◆ **Provided text**
>>>>>

Defense Secretary Robert Gates told a Pentagon news conference he had seen "no evidence at all" that senior Pakistani leaders knew the al Qaeda chief's whereabouts before the raid and said "in fact, I've seen some evidence to the contrary."

Bin Laden was killed earlier this month in a compound in Abbottabad, a garrison town near the Pakistani capital. The incident deeply embarrassed Pakistan's military and spy agencies and led to calls by members of the U.S. Congress for a tougher approach toward the country.

But Gates and Admiral Mike Mullen, chairman of the Joint Chiefs of Staff, both said the raid had cost Pakistan dearly and cautioned against any action that could harm relations or interrupt the flow of U.S. aid.

"If I were in Pakistani shoes, I would say I've already paid a price. I've been humiliated. I've been shown that the Americans can come in here and do this with impunity," Gates said. "And I think we have to ... recognize that they see a cost in that and a price that has been paid."

"I don't think we should underestimate the humbling experience that this is," Mullen said, stressing the "internal soul-searching" underway in the Pakistani military. "Their image has been tarnished ... and they care a lot about that. They're a very proud military."

<<<<<

◆ **Data extract**
>>>>>

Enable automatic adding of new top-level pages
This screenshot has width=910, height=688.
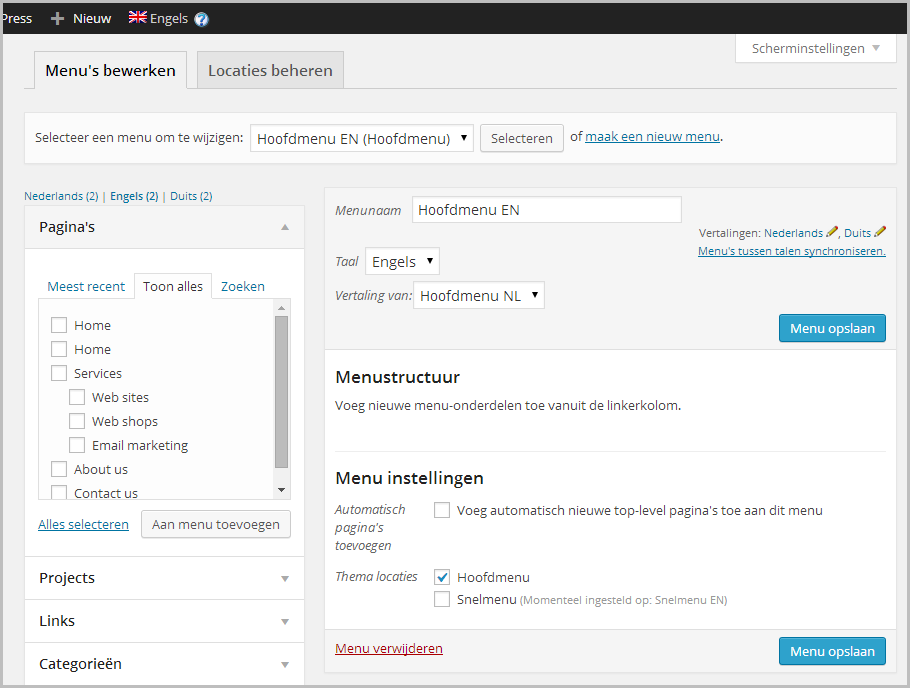[442, 510]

<<<<<

◆ **Short task 1**
From the news report on the Bin Laden raid, extract the passage starting with "But Gates and" and going on through "of U.S. aid.".
◆ **Short task 2**
According to the news report on the Bin Laden raid, where was Bin Laden killed?
◆ **Short task 3**
Proceed with the news report on the Bin Laden raid, beginning after its final sentence.

◆ **Expected output 1**
But Gates and Admiral Mike Mullen, chairman of the Joint Chiefs of Staff, both said the raid had cost Pakistan dearly and cautioned against any action that could harm relations or interrupt the flow of U.S. aid.

◆ **Expected output 2**
In a compound in Abbottabad, a garrison town near the Pakistani capital.

◆ **Expected output 3**
Gates said Pakistani officials indicated a willingness to go after al Qaeda and Afghan insurgent leaders themselves and had warned the United States against trying another raid on their territory similar to the bin Laden assault.


"I think this provides us an opportunity, and I think we ought to take them up on that," Gates said, adding that it would give Pakistan a chance to address the "frustration and the skepticism" over the relationship being expressed in the U.S. Congress.

"It is their desire now to do this themselves. And I think they certainly understand the importance of it," Mullen said.

But he added that "we all need to make sure that they understand very clearly that this priority isn't going to go away and that these safe havens ... for these leaders have to be eliminated."

Mullen said General Ashfaq Pervez Kayani, Pakistan's chief of army staff, had committed in the past to going after leaders of the Haqqani network, one of the insurgent groups fighting in Afghanistan.

He said the raid had created difficulties for Pakistan's military, and while Kayani had indicated a desire to keep the relationship going "I think we both recognize it's going through a very difficult time right now."

"I think we need to give them some time and space to work on some of the internal challenges that came out of this," he said.

Mullen cautioned against the United States taking action that could worsen relations and interrupt the flow of U.S. aid to Pakistan, such as linking funding to the handover of specific leaders.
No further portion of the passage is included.